▶ _READING PASSAGE_
— start —
Re: 2 related bluestore questions

From: Igor Fedotov <ifedotov@mirantis.com>
To: Sage Weil <sage@newdream.net>
Cc: Allen Samuels <Allen.Samuels@sandisk.com>,
	"ceph-devel@vger.kernel.org" <ceph-devel@vger.kernel.org>
Subject: Re: 2 related bluestore questions
Date: Thu, 12 May 2016 19:52:24 +0300	[thread overview]
Message-ID: <5441ddd3-c37b-4594-632c-58aafd354fb6@mirantis.com> (raw)
In-Reply-To: <alpine.DEB.2.11.1605121247520.23446@cpach.fuggernut.com>

Well, it goes to the new space and updates all the maps.

Then WAL comes to action - where will it write? To the new location? And 
overwrite new data?

On 12.05.2016 19:48, Sage Weil wrote:
> On Thu, 12 May 2016, Igor Fedotov wrote:
>> The second write in my example isn't processed through WAL - it's large and
>> overwrites the whole blob...
> If it's large, it wouldn't overwrite--it would go to newly allocated
> space.  We can *never* overwrite without wal or else we corrupt previous
> data...
>
> sage
>
>
>>
>> On 12.05.2016 19:43, Sage Weil wrote:
>>> On Thu, 12 May 2016, Igor Fedotov wrote:
>>>> Yet another potential issue with WAL I can imagine:
>>>>
>>>> Let's have some small write going to WAL followed by an larger aligned
>>>> overwrite to the same extent that bypasses WAL. Is it possible if the
>>>> first
>>>> write is processed later and overwrites the second one? I think so.
>>> Yeah, that would be chaos.  The wal ops are already ordered by the
>>> sequencer (or ordered globally, if bluestore_sync_wal_apply=true), so this
>>> can't happen.
— end —
▶ _STATED EXERCISE 1_
List every email address that appears in the header of the bluestore message.
▶ _STATED EXERCISE 2_
Copy the bluestore message from "From: Igor Fedotov" up to and including "all the maps.".
▶ _STATED EXERCISE 3_
In the bluestore message, what keeps the wal ops in order when bluestore_sync_wal_apply is not set to true?

▶ _PROVIDED MATERIAL_
— start —
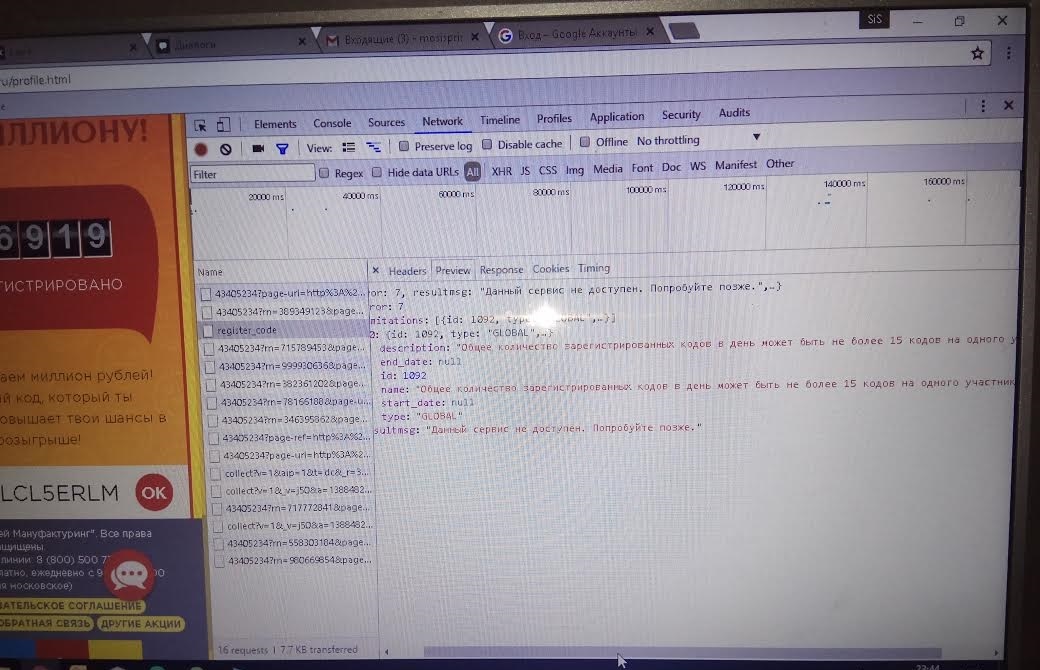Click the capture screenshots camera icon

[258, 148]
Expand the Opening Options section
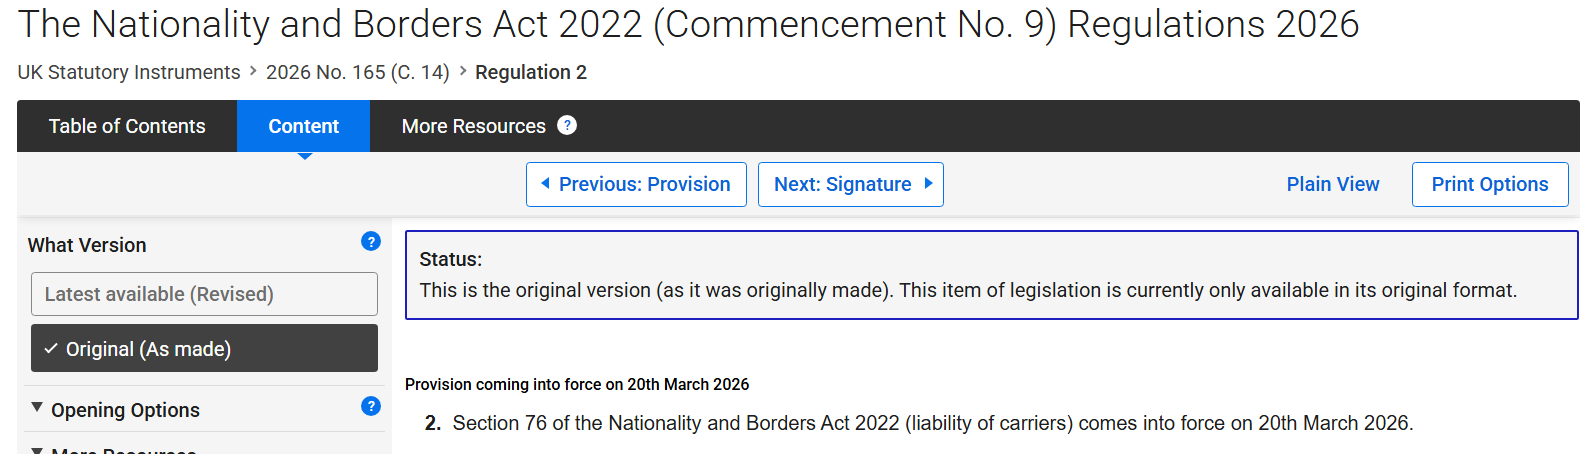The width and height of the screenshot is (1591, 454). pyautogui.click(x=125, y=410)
— end —
▶ _EXERCISE RESPONSE 1_
ifedotov@mirantis.com
sage@newdream.net
Allen.Samuels@sandisk.com
ceph-devel@vger.kernel.org

▶ _EXERCISE RESPONSE 2_
From: Igor Fedotov <ifedotov@mirantis.com>
To: Sage Weil <sage@newdream.net>
Cc: Allen Samuels <Allen.Samuels@sandisk.com>,
	"ceph-devel@vger.kernel.org" <ceph-devel@vger.kernel.org>
Subject: Re: 2 related bluestore questions
Date: Thu, 12 May 2016 19:52:24 +0300	[thread overview]
Message-ID: <5441ddd3-c37b-4594-632c-58aafd354fb6@mirantis.com> (raw)
In-Reply-To: <alpine.DEB.2.11.1605121247520.23446@cpach.fuggernut.com>

Well, it goes to the new space and updates all the maps.

▶ _EXERCISE RESPONSE 3_
The sequencer orders them.